**Work to be completed**
Copy each line of the records that holds the string "tweet".

[Saved entries]
---*---

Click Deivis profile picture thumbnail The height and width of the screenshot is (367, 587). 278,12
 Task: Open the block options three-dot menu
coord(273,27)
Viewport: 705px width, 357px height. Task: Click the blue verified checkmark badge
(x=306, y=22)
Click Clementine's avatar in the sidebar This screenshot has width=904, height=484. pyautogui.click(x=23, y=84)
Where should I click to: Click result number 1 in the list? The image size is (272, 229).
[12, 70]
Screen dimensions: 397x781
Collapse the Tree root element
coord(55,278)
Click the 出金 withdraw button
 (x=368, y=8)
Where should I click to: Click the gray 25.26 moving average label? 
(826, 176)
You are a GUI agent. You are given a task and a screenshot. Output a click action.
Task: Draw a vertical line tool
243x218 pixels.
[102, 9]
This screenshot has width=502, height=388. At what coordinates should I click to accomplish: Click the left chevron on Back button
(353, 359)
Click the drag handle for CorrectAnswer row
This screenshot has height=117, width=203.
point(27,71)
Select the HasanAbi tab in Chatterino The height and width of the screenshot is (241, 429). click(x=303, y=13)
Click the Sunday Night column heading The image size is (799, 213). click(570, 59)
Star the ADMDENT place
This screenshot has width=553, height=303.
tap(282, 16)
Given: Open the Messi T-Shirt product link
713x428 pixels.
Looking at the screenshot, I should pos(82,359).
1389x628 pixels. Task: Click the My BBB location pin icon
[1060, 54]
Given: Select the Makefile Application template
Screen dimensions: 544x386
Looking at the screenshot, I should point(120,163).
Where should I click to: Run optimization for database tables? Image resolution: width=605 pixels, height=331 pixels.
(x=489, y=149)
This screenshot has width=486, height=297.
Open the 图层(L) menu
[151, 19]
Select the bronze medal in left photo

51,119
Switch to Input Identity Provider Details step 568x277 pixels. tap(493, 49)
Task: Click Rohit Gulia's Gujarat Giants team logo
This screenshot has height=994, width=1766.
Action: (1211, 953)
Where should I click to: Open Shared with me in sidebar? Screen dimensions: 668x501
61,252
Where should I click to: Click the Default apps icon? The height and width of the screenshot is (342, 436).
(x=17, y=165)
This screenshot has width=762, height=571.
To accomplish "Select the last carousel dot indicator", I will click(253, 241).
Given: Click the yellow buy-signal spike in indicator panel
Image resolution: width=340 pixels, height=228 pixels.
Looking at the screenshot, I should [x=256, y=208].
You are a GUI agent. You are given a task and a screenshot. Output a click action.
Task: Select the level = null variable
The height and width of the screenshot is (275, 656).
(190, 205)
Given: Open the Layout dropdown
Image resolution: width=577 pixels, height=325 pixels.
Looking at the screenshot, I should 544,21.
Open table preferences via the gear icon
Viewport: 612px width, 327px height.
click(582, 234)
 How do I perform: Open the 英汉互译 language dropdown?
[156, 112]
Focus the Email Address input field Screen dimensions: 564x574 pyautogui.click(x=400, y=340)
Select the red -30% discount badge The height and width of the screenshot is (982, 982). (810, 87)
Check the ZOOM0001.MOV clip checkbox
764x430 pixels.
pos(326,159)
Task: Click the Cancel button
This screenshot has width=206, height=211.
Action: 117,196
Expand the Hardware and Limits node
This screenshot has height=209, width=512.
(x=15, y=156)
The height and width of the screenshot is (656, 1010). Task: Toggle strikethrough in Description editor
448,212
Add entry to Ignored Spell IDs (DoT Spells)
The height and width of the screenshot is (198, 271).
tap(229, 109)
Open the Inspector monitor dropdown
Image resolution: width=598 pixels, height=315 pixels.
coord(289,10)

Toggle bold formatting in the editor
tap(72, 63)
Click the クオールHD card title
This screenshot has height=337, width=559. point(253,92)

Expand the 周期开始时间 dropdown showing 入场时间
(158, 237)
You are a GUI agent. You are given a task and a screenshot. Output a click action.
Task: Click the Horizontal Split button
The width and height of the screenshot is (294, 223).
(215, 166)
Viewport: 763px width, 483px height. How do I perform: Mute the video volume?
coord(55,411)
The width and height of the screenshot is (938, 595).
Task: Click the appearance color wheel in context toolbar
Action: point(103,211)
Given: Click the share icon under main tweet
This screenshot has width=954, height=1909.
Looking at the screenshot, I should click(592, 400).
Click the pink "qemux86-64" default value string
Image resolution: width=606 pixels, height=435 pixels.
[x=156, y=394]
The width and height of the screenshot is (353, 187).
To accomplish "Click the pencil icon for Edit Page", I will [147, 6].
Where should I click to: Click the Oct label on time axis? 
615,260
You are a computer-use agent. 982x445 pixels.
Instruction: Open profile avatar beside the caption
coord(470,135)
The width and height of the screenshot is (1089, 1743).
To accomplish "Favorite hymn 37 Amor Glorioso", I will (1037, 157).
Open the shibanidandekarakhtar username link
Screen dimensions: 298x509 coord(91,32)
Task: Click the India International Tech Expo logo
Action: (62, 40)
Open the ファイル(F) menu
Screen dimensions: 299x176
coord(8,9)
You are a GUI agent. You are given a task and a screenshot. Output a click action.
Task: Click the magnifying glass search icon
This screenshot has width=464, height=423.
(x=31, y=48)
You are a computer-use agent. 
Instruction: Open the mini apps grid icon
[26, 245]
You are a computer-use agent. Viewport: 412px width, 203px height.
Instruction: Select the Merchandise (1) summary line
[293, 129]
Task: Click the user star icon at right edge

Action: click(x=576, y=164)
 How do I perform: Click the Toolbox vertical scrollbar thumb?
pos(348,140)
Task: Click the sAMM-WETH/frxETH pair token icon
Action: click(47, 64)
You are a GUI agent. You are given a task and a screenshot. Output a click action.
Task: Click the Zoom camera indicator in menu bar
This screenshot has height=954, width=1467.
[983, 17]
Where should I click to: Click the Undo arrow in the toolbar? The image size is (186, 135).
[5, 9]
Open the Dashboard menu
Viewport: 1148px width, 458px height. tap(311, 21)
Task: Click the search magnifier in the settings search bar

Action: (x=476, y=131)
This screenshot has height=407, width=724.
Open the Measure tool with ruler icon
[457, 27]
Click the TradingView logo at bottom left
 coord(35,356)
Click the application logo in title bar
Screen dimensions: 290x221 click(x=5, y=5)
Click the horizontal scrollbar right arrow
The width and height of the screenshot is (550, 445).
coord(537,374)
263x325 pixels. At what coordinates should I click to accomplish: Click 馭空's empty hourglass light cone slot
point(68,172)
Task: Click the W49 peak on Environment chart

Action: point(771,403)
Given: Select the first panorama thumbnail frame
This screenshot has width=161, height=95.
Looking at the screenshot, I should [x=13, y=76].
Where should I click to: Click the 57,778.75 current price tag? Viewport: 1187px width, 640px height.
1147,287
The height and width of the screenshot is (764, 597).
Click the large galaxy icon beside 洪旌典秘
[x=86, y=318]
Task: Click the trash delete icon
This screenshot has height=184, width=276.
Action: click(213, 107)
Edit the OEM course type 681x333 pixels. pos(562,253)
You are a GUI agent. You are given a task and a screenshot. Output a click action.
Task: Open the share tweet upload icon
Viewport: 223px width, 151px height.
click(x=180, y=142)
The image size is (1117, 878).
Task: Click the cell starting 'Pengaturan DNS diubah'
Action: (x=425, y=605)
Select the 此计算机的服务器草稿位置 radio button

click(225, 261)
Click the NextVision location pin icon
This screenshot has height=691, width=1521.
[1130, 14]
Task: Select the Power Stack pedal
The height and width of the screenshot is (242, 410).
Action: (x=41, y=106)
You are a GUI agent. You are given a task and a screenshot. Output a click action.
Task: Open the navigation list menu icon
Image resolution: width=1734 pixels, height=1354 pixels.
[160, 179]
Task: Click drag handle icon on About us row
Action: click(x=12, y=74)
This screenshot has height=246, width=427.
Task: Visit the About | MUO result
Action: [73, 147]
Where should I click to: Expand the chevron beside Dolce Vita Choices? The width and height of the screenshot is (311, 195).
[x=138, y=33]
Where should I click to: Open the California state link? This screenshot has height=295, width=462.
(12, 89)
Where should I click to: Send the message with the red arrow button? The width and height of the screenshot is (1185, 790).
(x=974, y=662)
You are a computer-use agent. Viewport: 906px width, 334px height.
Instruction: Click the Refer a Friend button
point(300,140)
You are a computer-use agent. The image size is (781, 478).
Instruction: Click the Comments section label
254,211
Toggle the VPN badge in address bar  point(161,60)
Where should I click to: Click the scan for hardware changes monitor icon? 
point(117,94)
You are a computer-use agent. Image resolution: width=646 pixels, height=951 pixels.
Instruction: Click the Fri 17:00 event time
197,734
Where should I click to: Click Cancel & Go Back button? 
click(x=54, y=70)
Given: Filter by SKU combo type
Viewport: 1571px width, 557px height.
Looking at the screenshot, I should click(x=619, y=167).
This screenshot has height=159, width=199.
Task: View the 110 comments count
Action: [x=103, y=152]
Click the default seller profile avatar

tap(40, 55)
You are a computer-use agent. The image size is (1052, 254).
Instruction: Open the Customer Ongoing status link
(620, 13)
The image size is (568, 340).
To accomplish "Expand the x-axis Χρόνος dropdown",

---*---

**Output below**
Given: Click the share icon under main tweet
Task: Open the share tweet upload icon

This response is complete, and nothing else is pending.